Timothy, you are absolutely correct! The full-on shave is the new black; it is a wonderful way to acknowledge your “challenge” and embrace it. Show the world that you are proud of that dome!
Ah, Mulligan’s nothing like being able to show up at the bar in your sweats and still get hit on. But, alas, at some point you look for more. Yuppie bars are definitely the way to go for the ladies. At one point in my life I was so lucky as to work right next door to Chester’s Chophouse. The yuppiest. After getting work (nothing like banker’s hours) I’d cruise right on over, still in my appropriate attire for the yuppie afterwork crowd I would hob-nob with the out-of-town businessmen (all too eager to buy a young lady a drink). It’s always fun to come up with a story about who you are or would like to be. I kept the secret between me and the wonderful bartender. PS want to eat at Chester’s for under $20. Partake in their yummy salads and a delicious desert but the key is…make friends with the bartender or wait staff (a little wink, wink will get you top-shelf drinks and wine while paying for the less expensive stuff and…free refills).

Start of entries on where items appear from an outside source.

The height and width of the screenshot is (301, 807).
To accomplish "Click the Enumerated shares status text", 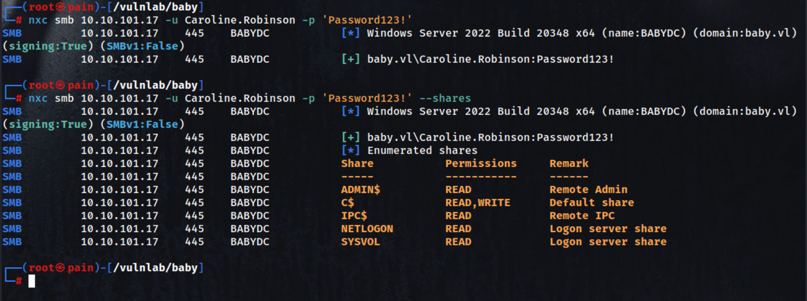I will [422, 151].
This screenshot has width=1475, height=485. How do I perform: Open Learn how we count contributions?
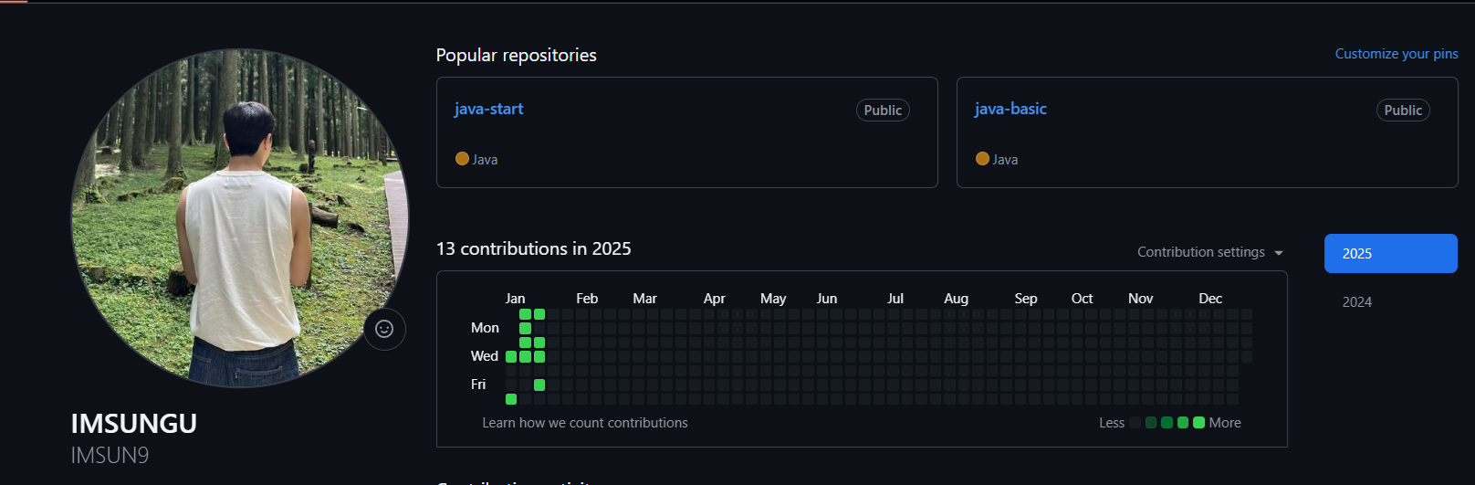click(584, 423)
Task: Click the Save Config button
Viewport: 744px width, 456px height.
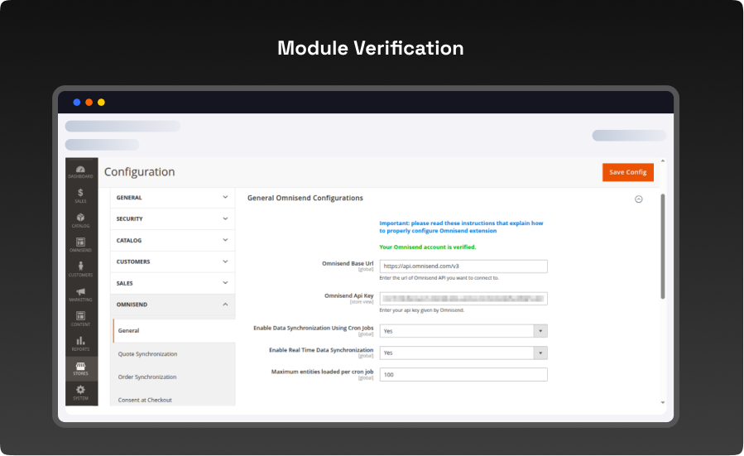Action: [x=627, y=172]
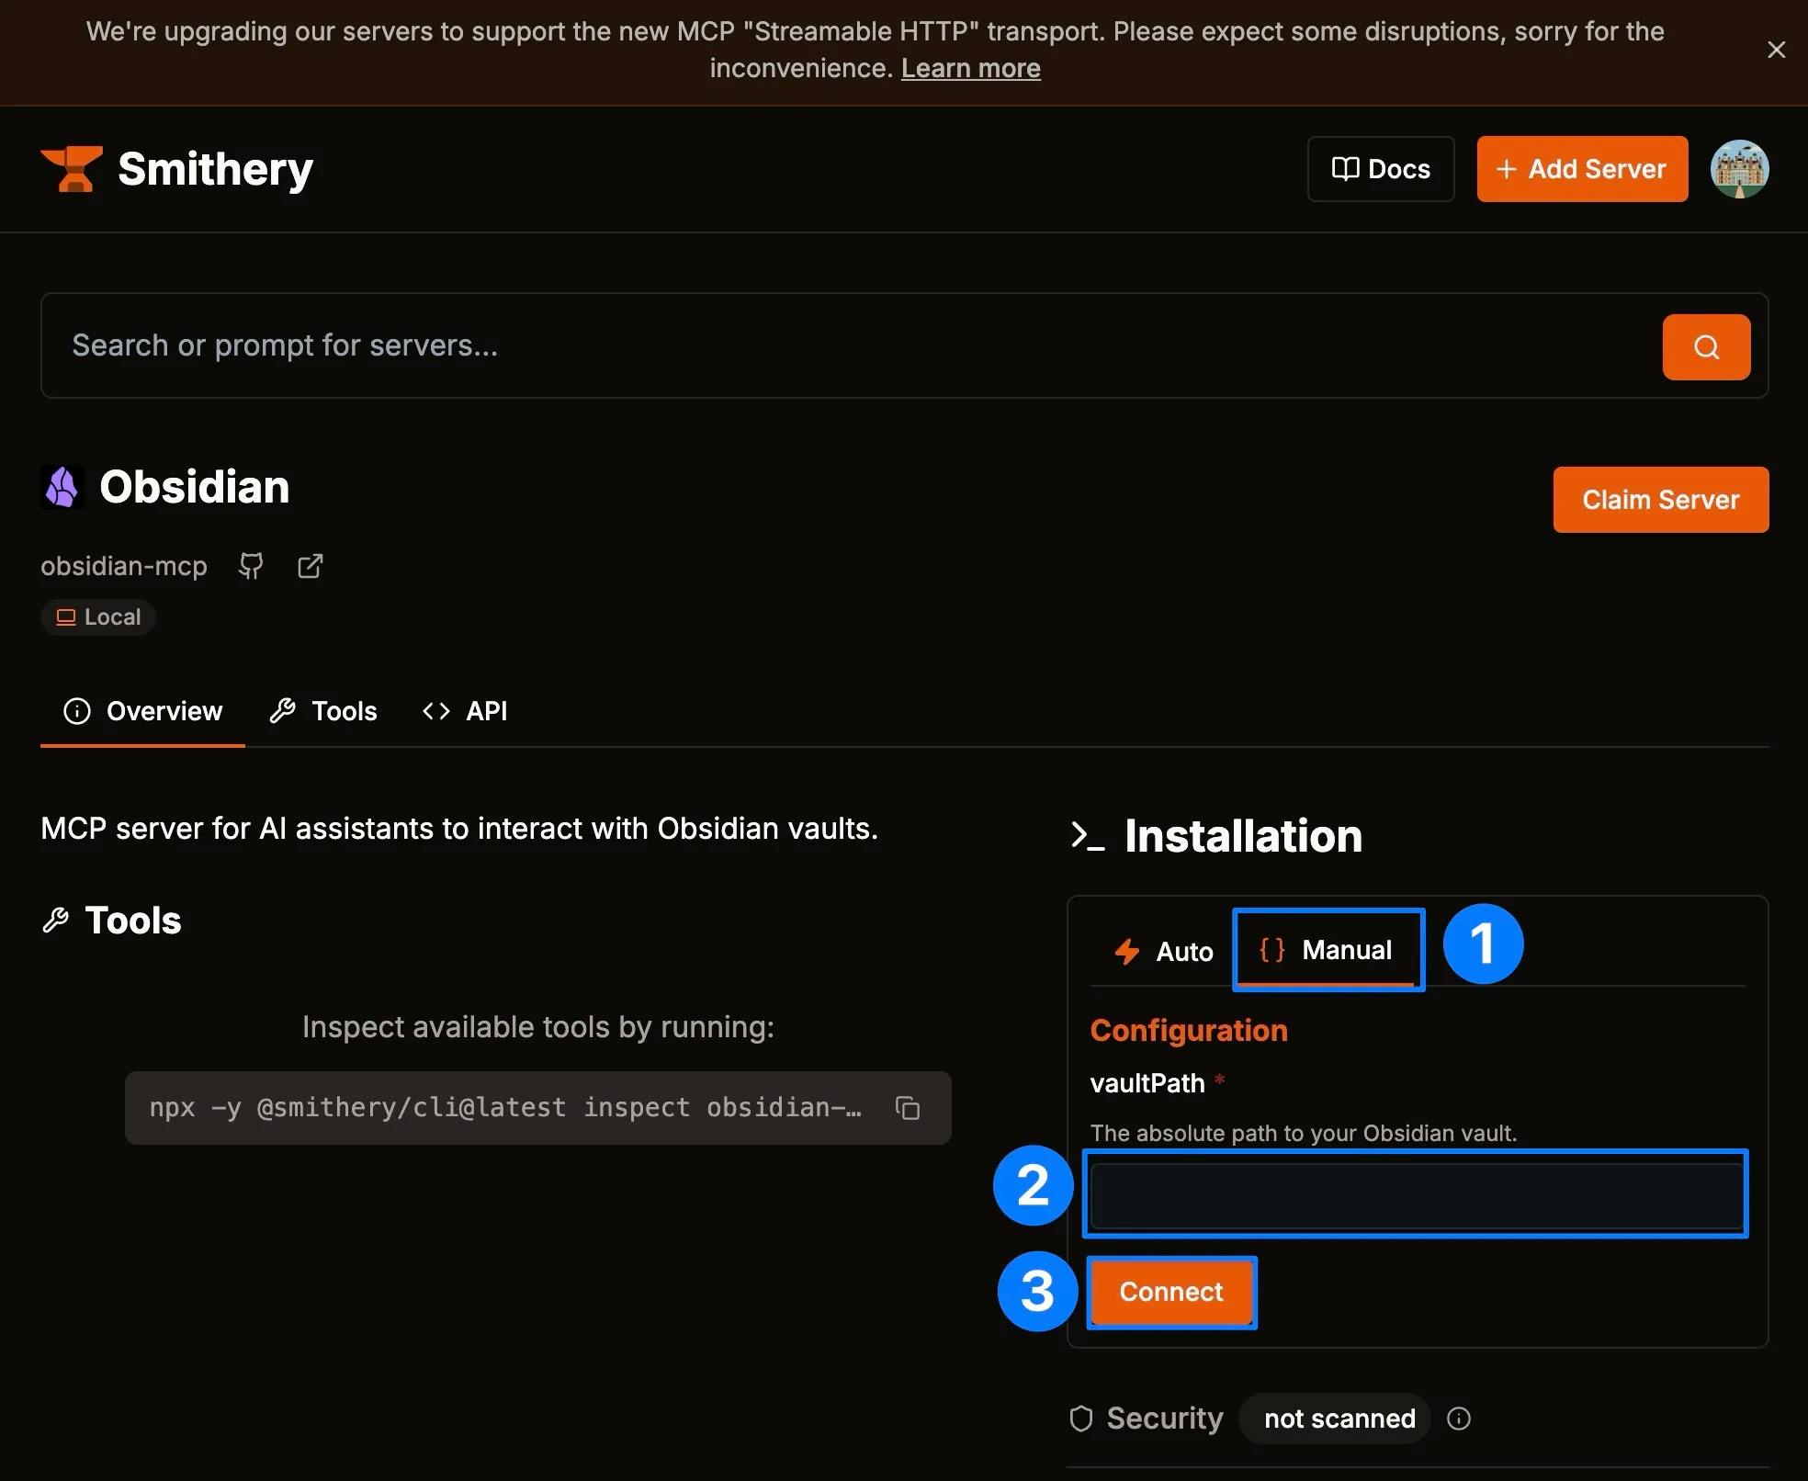
Task: Click the Obsidian purple gem icon
Action: click(62, 487)
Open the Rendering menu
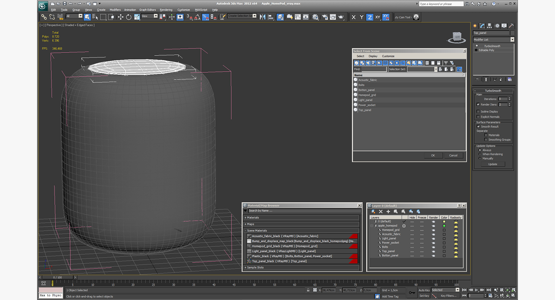Screen dimensions: 555x300 pos(166,10)
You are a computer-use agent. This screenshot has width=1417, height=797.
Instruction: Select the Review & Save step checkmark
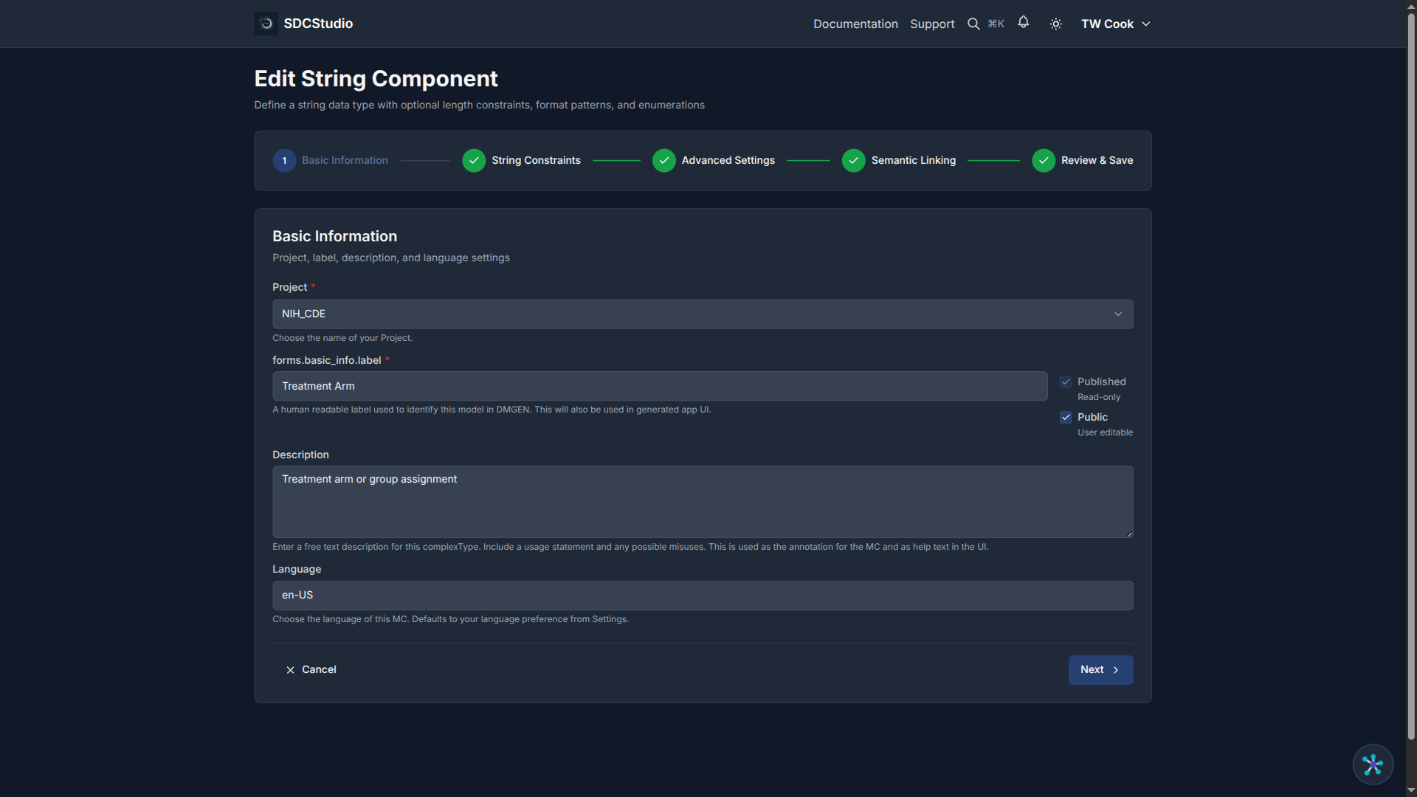click(1044, 160)
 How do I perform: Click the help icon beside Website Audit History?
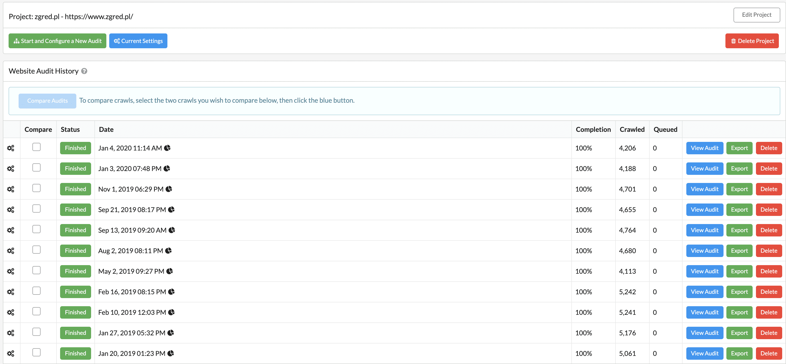[85, 71]
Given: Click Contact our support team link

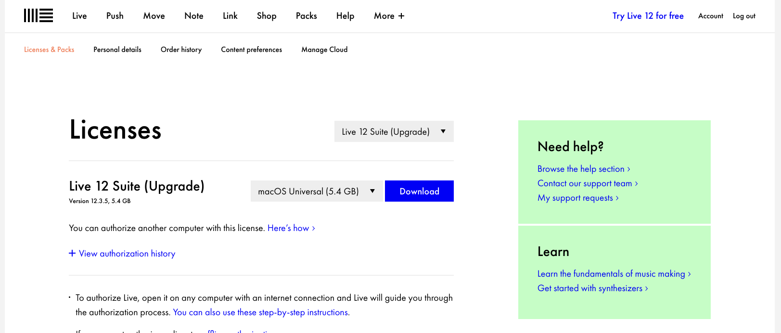Looking at the screenshot, I should point(587,183).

Good times! So help us west-siders out, Bailey, and give us the heads-up on where we should look for a yupster dive? I haven’t been a bar-hopper in a long time, and those days were way before I moved west. I have to confess that my niche is the karaoke bar, so I’m out of my comfort zone unless someone is doing a bad rendition of “Low Places” by Garth Brooks or anything from “Grease”.
Still, I’ve got two gal pals who said they’d trade in their nurse’s crocs for heels and try this out with me.
Ha ha this was such a great article! My wife and I love Oeno Wine Bar… she’s classy enough to fit in there.. me? I still sport my adidas sambas… aint no one tellin me off!! Great mojito there though.. yummo!